## [DOCUMENT SECTION]
------------

"Central Bank chief bottles it on home loan overcharging "

Mr Earl,

I am not jumping one way or other or getting into whose job is what ,or is this democratic etc,
but what is very clear to me , is that if the Variable Rate people pressed their representatives , those representatives would press the Central Bank and the Banks to reduce rates .
No Central Bank should be moved by political persuasion , but they should be moved by people persuasion via peoples representatives, otherwise the Central Bank stays a market only function yet ,by their own admission they have a consumer function..
 
No Central Bank worthy of the name should be influenced by political opinion, or a government's hopes of re-election.

Hi Tommy,

For the avoidance of doubt, I was referring exclusively to Government's relationship with the Banks over which a majority shareholding is held and not the Central Bank, in my post above (ref: Paid's post above quoting my original post about the Government having a majority stake in AIB & PTSB).

Hopefully, there has been no confussion here, but just in case..... :)
 
Mr Earl,

I am not jumping one way or other or getting into whose job is what ,or is this democratic etc,
but what is very clear to me , is that if the Variable Rate people pressed their representatives , those representatives would press the Central Bank and the Banks to reduce rates .

------------

## [TASKS]
**A)** In the forum thread on home loan overcharging, can you rewrite everything from "No Central Bank should" down to "in case..... :)", replacing "majority shareholding" with "controlling interest"?
**B)** According to the forum thread on home loan overcharging, in which two banks does the Government have a majority stake?
**C)** Could you continue the forum thread on home loan overcharging from the end of its last post?

## [MATERIAL PROVIDED]
------------

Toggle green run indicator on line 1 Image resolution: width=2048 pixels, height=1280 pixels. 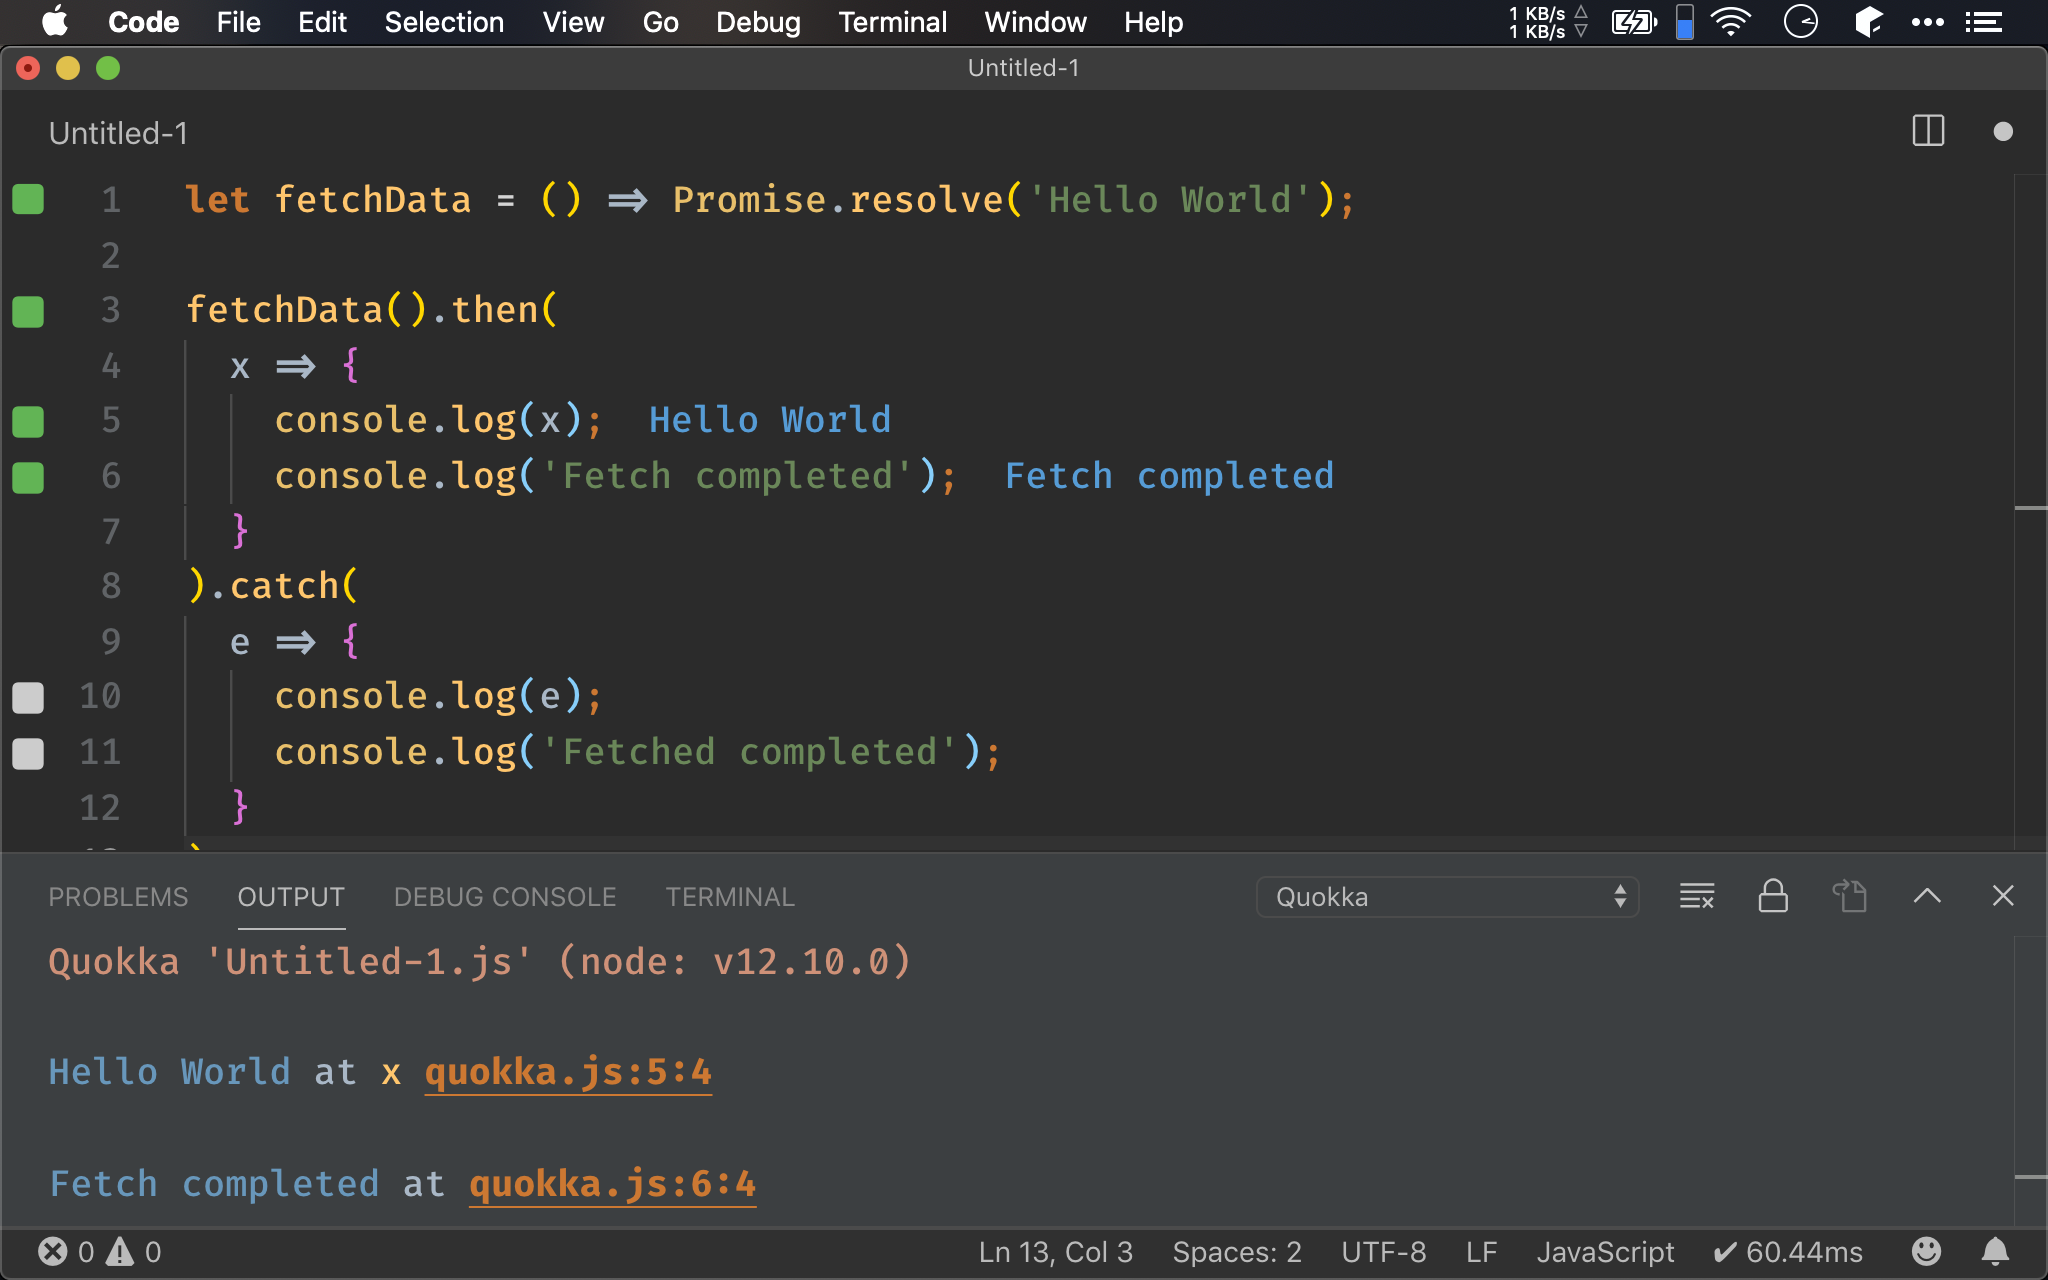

------------

## [THE ANSWERS]
**A)**
No Central Bank should be moved by political persuasion , but they should be moved by people persuasion via peoples representatives, otherwise the Central Bank stays a market only function yet ,by their own admission they have a consumer function..
 
No Central Bank worthy of the name should be influenced by political opinion, or a government's hopes of re-election.

Hi Tommy,

For the avoidance of doubt, I was referring exclusively to Government's relationship with the Banks over which a controlling interest is held and not the Central Bank, in my post above (ref: Paid's post above quoting my original post about the Government having a majority stake in AIB & PTSB).

Hopefully, there has been no confussion here, but just in case..... :)

**B)** AIB and PTSB.

**C)**
No Central Bank should be moved by political persuasion , but they should be moved by people persuasion via peoples representatives, otherwise the Central Bank stays a market only function yet ,by their own admission they have a consumer function..


Mr. Canning,

While I think I know the point you are making regarding the consumer protection function, there should be a clear and absolute difference between protecting the consumer (against misleading advertising, or how the consumer is dealt with when in arrears etc.) and dictating the market price of a service (even if it is something as important as lending money).

Our Regulator for Communications, for example (Mr. Earl pauses and resists the temptation to criticise said Regulator for other reasons ;)), does not set the price for telephone calls.

Under "normal" circumstances, the market should dictate the cost of goods and services. Where our market fails, is because we are not in "normal" circumstances, because the Irish State ownes two of the key lenders in the homeloan market. We are either an open economy, or we are not. Simple.. but not when it comes to little old Ireland :rolleyes:
 
Mr Earl, I really do hear you on what should be clear (water) between functions.
That normally works but is (overrun) on major items and some (grey) creeps in.
I suggest this is one of the few major areas when Mr Central Bank needs to work a bit sideways in his consumer remit.

I believe too many times our (BETTERS) hide behind lovely reasonings ,such its not my remit, or I can,t be seen to etc etc , then whose remit is it ?
 
....then whose remit is it ?

Hello Mr. Canning,

In short, if you subscribe to the concept of an open market economy, then competition dictates. That said, keeping in mind the subject matter, the country we live in etc. I believe it is the current Government's "remit" in this instance, given the Government (on behalf of the people of Ireland) own both AIB & PTSB - which together, I would estimte control in the region of 40% of the homeloan market, perhaps more.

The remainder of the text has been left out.